Without a doubt, parents of today who try to tow the line in this area have it particularly tough. There are a couple of reasons for this. Firstly, those who adopt a more permissive parenting style (i.e., less likely to have rules and boundaries and more likely to 'buckle' and say "yes" to their child) put far more pressure on those parents who appear to be more strict. A couple of years ago I told the story of a mother who came up to me after a Parent Information Evening and burst into tears. When I went to console her she smiled and said "I'm not upset and nothing bad has happened, it's just that after hearing you I finally feel okay about saying 'no' to my daughter! It's just such a huge relief!"

She had been facing great pressure from other parents to 'loosen up' (as so many others I meet say they have) and give her daughter a little more space. There was a party coming up and it was to be hosted by the same parents who had put on an earlier event that had got out of hand and she did not want her daughter to attend. She had been convinced by others that to say 'no' and not let her 15-year-old go was tantamount to child abuse and, although it went against everything she felt was right, she was willing to follow the other parents.
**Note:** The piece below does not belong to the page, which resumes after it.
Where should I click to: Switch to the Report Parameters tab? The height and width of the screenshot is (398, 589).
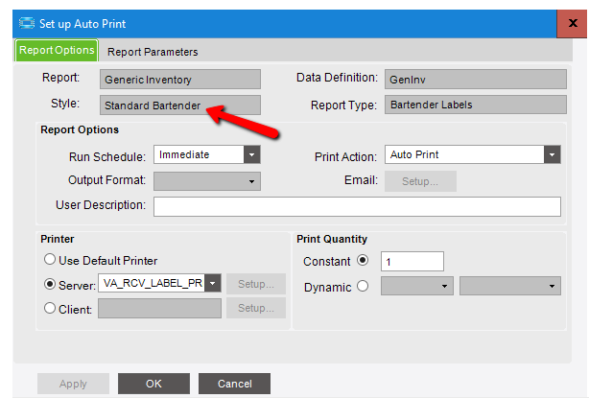(x=153, y=52)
My talk had really resonated with this woman and she felt empowered to finally follow her heart and tell her daughter that she would not be attending - she just didn't feel comfortable letting her go!

In addition to this growing 'peer pressure', a new parenting style has been receiving growing attention in recent years - 'yes parenting'. This is aimed far more at parents of young children and is described by one of its key spokespeople, Bea Marshall in the following way:

"Yes Parenting finds positive, playful and gentle ways to respond to children, without the habitual use of the word No. By saying Yes to our children's individual needs, preferences, and interests we reduce conflict and increase closeness. Moving away from saying no builds trust and transforms our relationships with our kids."
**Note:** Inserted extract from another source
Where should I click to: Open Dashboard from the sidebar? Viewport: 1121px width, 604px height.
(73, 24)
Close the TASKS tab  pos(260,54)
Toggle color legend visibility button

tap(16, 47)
A number of years ago there was a belief amongst some parenting experts that saying 'no' could somehow 'damage' a child. I remember going to an information session where the speaker presented some very dodgy research that suggested that using the word could somehow stifle a child's creativity! If you're just going to say 'no' to everything and not explain why you're doing the things you do, of course that isn't going to be helpful, but the word 'no' is one of the most important words that a parent can use if it's used appropriately.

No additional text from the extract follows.